- **THE PROBLEM**
Provide the material again, with every line intact and exact.

- **SUPPLIED MATERIAL**
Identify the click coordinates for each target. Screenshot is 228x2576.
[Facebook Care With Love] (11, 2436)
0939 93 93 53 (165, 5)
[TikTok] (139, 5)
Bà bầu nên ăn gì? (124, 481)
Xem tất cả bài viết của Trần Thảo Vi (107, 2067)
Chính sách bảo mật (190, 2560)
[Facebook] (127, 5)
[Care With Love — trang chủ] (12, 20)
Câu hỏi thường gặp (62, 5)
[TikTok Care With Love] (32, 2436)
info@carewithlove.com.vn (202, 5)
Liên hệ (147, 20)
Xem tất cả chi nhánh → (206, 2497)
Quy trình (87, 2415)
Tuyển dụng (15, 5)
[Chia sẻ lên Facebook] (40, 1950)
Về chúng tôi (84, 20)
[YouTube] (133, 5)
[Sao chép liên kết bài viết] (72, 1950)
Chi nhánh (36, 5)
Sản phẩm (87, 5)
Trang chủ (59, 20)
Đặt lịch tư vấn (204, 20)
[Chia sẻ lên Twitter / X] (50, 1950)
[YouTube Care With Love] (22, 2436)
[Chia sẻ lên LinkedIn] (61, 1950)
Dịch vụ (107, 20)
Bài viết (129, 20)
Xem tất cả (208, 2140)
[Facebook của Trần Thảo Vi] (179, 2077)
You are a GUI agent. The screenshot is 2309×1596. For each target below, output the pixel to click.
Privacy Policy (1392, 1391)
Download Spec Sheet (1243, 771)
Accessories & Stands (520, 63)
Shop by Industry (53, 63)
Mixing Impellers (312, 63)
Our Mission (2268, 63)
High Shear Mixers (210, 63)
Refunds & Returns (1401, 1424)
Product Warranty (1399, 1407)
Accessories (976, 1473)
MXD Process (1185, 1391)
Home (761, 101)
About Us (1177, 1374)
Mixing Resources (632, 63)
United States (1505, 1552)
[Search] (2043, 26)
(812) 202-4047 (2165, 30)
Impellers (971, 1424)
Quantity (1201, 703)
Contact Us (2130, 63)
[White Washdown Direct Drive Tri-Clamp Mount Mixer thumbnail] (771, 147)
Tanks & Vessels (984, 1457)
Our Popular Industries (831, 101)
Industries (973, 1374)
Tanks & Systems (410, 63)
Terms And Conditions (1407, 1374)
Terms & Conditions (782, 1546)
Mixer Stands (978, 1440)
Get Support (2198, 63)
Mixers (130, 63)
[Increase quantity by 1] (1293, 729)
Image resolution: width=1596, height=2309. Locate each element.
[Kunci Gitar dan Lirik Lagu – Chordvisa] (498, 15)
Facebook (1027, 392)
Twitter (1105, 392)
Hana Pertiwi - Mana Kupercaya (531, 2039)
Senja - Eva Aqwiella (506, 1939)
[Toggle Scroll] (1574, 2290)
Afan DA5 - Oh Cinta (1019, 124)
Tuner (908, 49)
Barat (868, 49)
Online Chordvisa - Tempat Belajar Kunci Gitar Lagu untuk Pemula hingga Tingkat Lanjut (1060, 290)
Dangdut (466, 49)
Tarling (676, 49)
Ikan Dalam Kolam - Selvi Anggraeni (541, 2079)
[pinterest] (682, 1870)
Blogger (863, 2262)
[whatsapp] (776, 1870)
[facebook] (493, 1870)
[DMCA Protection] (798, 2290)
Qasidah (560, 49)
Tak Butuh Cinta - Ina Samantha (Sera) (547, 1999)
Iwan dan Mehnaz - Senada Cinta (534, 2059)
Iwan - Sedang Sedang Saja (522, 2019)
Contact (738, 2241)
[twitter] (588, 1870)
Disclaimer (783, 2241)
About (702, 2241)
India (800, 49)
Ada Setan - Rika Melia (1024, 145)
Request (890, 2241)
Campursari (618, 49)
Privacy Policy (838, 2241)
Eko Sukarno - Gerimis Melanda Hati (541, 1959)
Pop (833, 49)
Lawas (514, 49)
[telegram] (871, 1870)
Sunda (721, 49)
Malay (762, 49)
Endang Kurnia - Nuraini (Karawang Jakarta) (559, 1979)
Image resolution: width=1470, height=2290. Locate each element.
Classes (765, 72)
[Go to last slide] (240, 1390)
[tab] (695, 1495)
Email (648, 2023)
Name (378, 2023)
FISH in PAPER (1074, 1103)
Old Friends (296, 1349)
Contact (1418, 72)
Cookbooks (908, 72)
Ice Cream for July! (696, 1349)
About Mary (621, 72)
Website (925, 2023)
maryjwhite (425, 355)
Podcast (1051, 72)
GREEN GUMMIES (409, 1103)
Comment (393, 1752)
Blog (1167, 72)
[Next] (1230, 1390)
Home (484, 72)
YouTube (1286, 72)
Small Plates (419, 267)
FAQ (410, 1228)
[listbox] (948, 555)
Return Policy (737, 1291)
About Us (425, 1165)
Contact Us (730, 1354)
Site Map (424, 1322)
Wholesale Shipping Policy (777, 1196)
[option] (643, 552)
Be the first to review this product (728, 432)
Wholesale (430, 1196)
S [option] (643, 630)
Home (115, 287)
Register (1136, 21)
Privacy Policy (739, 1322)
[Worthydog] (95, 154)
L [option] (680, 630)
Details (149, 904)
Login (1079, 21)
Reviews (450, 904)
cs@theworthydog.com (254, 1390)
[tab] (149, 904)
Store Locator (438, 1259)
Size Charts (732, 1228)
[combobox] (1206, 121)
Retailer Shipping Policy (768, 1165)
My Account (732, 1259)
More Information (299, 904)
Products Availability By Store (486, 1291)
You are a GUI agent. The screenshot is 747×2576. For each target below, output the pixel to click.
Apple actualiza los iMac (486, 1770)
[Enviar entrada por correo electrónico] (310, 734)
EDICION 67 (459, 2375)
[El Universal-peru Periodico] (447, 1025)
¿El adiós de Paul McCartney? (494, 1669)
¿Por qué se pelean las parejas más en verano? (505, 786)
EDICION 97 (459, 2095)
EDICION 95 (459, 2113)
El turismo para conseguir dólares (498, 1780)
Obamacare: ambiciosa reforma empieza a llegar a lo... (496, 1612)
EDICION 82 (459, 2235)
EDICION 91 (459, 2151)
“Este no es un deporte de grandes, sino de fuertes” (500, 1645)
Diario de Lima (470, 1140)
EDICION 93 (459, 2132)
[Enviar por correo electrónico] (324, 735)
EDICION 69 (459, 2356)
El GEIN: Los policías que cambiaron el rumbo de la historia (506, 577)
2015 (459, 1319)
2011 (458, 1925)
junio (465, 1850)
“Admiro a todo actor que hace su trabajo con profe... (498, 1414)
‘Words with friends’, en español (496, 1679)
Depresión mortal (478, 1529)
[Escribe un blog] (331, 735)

- **REPLY**
Identify the click coordinates for each target. Screenshot is 228x2576.
[Facebook Care With Love] (11, 2436)
0939 93 93 53 (165, 5)
[TikTok] (139, 5)
Bà bầu nên ăn gì? (124, 481)
Xem tất cả bài viết của Trần Thảo Vi (107, 2067)
Chính sách bảo mật (190, 2560)
[Facebook] (127, 5)
[Care With Love — trang chủ] (12, 20)
Câu hỏi thường gặp (62, 5)
[TikTok Care With Love] (32, 2436)
info@carewithlove.com.vn (202, 5)
Liên hệ (147, 20)
Xem tất cả chi nhánh → (206, 2497)
Quy trình (87, 2415)
Tuyển dụng (15, 5)
[Chia sẻ lên Facebook] (40, 1950)
Về chúng tôi (84, 20)
[YouTube] (133, 5)
[Sao chép liên kết bài viết] (72, 1950)
Chi nhánh (36, 5)
Sản phẩm (87, 5)
Trang chủ (59, 20)
Đặt lịch tư vấn (204, 20)
[Chia sẻ lên Twitter / X] (50, 1950)
[YouTube Care With Love] (22, 2436)
[Chia sẻ lên LinkedIn] (61, 1950)
Dịch vụ (107, 20)
Bài viết (129, 20)
Xem tất cả (208, 2140)
[Facebook của Trần Thảo Vi] (179, 2077)
You are a GUI agent. The screenshot is 2309×1596. For each target below, output the pixel to click.
Privacy Policy (1392, 1391)
Download Spec Sheet (1243, 771)
Accessories & Stands (520, 63)
Shop by Industry (53, 63)
Mixing Impellers (312, 63)
Our Mission (2268, 63)
High Shear Mixers (210, 63)
Refunds & Returns (1401, 1424)
Product Warranty (1399, 1407)
Accessories (976, 1473)
MXD Process (1185, 1391)
Home (761, 101)
About Us (1177, 1374)
Mixing Resources (632, 63)
United States (1505, 1552)
[Search] (2043, 26)
(812) 202-4047 (2165, 30)
Impellers (971, 1424)
Quantity (1201, 703)
Contact Us (2130, 63)
[White Washdown Direct Drive Tri-Clamp Mount Mixer thumbnail] (771, 147)
Tanks & Vessels (984, 1457)
Our Popular Industries (831, 101)
Industries (973, 1374)
Tanks & Systems (410, 63)
Terms And Conditions (1407, 1374)
Terms & Conditions (782, 1546)
Mixer Stands (978, 1440)
Get Support (2198, 63)
Mixers (130, 63)
[Increase quantity by 1] (1293, 729)
Image resolution: width=1596, height=2309. Locate each element.
[Kunci Gitar dan Lirik Lagu – Chordvisa] (498, 15)
Facebook (1027, 392)
Twitter (1105, 392)
Hana Pertiwi - Mana Kupercaya (531, 2039)
Senja - Eva Aqwiella (506, 1939)
[Toggle Scroll] (1574, 2290)
Afan DA5 - Oh Cinta (1019, 124)
Tuner (908, 49)
Barat (868, 49)
Online Chordvisa - Tempat Belajar Kunci Gitar Lagu untuk Pemula hingga Tingkat Lanjut (1060, 290)
Dangdut (466, 49)
Tarling (676, 49)
Ikan Dalam Kolam - Selvi Anggraeni (541, 2079)
[pinterest] (682, 1870)
Blogger (863, 2262)
[whatsapp] (776, 1870)
[facebook] (493, 1870)
[DMCA Protection] (798, 2290)
Qasidah (560, 49)
Tak Butuh Cinta - Ina Samantha (Sera) (547, 1999)
Iwan dan Mehnaz - Senada Cinta (534, 2059)
Iwan - Sedang Sedang Saja (522, 2019)
Contact (738, 2241)
[twitter] (588, 1870)
Disclaimer (783, 2241)
About (702, 2241)
India (800, 49)
Ada Setan - Rika Melia (1024, 145)
Request (890, 2241)
Campursari (618, 49)
Privacy Policy (838, 2241)
Eko Sukarno - Gerimis Melanda Hati (541, 1959)
Pop (833, 49)
Lawas (514, 49)
[telegram] (871, 1870)
Sunda (721, 49)
Malay (762, 49)
Endang Kurnia - Nuraini (Karawang Jakarta) (559, 1979)
Image resolution: width=1470, height=2290. Locate each element.
Classes (765, 72)
[Go to last slide] (240, 1390)
[tab] (695, 1495)
Email (648, 2023)
Name (378, 2023)
FISH in PAPER (1074, 1103)
Old Friends (296, 1349)
Contact (1418, 72)
Cookbooks (908, 72)
Ice Cream for July! (696, 1349)
About Mary (621, 72)
Website (925, 2023)
maryjwhite (425, 355)
Podcast (1051, 72)
GREEN GUMMIES (409, 1103)
Comment (393, 1752)
Blog (1167, 72)
[Next] (1230, 1390)
Home (484, 72)
YouTube (1286, 72)
Small Plates (419, 267)
FAQ (410, 1228)
[listbox] (948, 555)
Return Policy (737, 1291)
About Us (425, 1165)
Contact Us (730, 1354)
Site Map (424, 1322)
Wholesale Shipping Policy (777, 1196)
[option] (643, 552)
Be the first to review this product (728, 432)
Wholesale (430, 1196)
S [option] (643, 630)
Home (115, 287)
Register (1136, 21)
Privacy Policy (739, 1322)
[Worthydog] (95, 154)
L [option] (680, 630)
Details (149, 904)
Login (1079, 21)
Reviews (450, 904)
cs@theworthydog.com (254, 1390)
[tab] (149, 904)
Store Locator (438, 1259)
Size Charts (732, 1228)
[combobox] (1206, 121)
Retailer Shipping Policy (768, 1165)
My Account (732, 1259)
More Information (299, 904)
Products Availability By Store (486, 1291)
You are a GUI agent. The screenshot is 747×2576. For each target below, output the pixel to click.
Apple actualiza los iMac (486, 1770)
[Enviar entrada por correo electrónico] (310, 734)
EDICION 67 (459, 2375)
[El Universal-peru Periodico] (447, 1025)
¿El adiós de Paul McCartney? (494, 1669)
¿Por qué se pelean las parejas más en verano? (505, 786)
EDICION 97 (459, 2095)
EDICION 95 (459, 2113)
El turismo para conseguir dólares (498, 1780)
Obamacare: ambiciosa reforma empieza a llegar a lo... (496, 1612)
EDICION 82 (459, 2235)
EDICION 91 (459, 2151)
“Este no es un deporte de grandes, sino de fuertes” (500, 1645)
Diario de Lima (470, 1140)
EDICION 93 (459, 2132)
[Enviar por correo electrónico] (324, 735)
EDICION 69 (459, 2356)
El GEIN: Los policías que cambiaron el rumbo de la historia (506, 577)
2015 (459, 1319)
2011 (458, 1925)
junio (465, 1850)
“Admiro a todo actor que hace su trabajo con profe... (498, 1414)
‘Words with friends’, en español (496, 1679)
Depresión mortal (478, 1529)
[Escribe un blog] (331, 735)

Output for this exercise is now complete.